Alison Knowles (b. 1933, New York, NY) is a visual artist whose work encompasses participatory installations, performance, sound, poetry, publications and tactile objects. Knowles studied briefly at Middlebury College and graduated with an honors degree in Fine Arts from Pratt Institute in 1956, where she was was awarded an honorary doctorate in 2015. A founding member of Fluxus, Knowles began using Cagean compositional devices, like indeterminate performance and chance operations in the early 1960s.

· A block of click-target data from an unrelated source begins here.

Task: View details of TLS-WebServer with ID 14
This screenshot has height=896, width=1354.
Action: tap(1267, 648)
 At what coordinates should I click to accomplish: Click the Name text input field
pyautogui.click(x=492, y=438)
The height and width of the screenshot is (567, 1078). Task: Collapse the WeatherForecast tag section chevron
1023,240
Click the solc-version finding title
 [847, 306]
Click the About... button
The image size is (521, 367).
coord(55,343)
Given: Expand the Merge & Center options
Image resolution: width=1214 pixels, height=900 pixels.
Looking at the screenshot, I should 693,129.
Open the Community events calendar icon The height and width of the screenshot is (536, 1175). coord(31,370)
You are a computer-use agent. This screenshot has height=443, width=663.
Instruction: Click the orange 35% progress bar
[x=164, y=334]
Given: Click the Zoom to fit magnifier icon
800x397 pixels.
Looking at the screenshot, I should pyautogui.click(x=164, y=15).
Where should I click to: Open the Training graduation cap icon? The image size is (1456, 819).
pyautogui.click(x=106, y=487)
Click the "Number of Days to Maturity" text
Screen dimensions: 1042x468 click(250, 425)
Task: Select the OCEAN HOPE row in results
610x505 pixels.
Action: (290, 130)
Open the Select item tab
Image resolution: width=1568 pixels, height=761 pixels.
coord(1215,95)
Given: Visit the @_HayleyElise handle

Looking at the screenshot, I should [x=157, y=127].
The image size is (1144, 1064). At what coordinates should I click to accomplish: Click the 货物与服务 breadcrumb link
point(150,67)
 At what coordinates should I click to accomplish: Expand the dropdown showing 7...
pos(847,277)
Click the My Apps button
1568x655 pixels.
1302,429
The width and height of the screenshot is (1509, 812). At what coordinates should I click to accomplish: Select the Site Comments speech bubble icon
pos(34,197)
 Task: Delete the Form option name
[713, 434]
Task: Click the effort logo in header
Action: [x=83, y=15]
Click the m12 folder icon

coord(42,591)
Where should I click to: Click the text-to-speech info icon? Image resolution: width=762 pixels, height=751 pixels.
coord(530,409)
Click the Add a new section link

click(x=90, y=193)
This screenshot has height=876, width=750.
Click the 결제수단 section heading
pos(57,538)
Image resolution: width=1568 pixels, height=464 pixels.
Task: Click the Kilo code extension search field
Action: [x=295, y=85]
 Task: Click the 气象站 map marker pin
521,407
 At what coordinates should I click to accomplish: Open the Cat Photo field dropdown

For Something Else Press, Knowles collaborated with Marcel Duchamp on a screen reprint of his Coeurs Volants and designed and co-edited John Cage's Notations (1968), a book of visual music scores. Knowles created one of the earliest book objects. Bean Rolls (1963), a can of text and beans, beginning her more than 30-year experimentation with the sculptural potential of the book. Among her Fluxus performance scores are Make a Salad (1962), Shoes of Choice (1963), The Identical Lunch (1969), and later sound installations, like Bean Garden (1971), enacted in galleries and on radio broadcasts. In 1967, Knowles’s The House of Dust, produced with James Tenney, was among the earliest first computerized poems, winning her a Guggenheim Fellowship in 1968. She brought this work to CalArts, where she taught from 1970-1972.

Recent solo exhibitions and performances include the Drawing Center in New York (2001), the Tate Long Weekend in London (2008), and the Solomon R. Guggenheim Museum, New York (2009). She was Artist-in-Residence at Radcliffe Institute for Advanced Study at Harvard University in Fall 2009. Knowles is the recipient of numerous grants and honors including a Guggenheim Grant (1967), NEA Grants (1981 and 1985), a DAAD fellowship (1984) a collaborative New York State Council on the Arts Grant (1989), a Dokumenta Professorship at the Kunstakademie Kassel, Germany (1998), the College Art Association Lifetime Achievement Award (2003), and Anonymous was a Woman Grant (2003). A retrospective exhibition of Knowles’s work is currently on view at the Carnegie Museum of Art until October 2016. Knowles lives and works in New York City.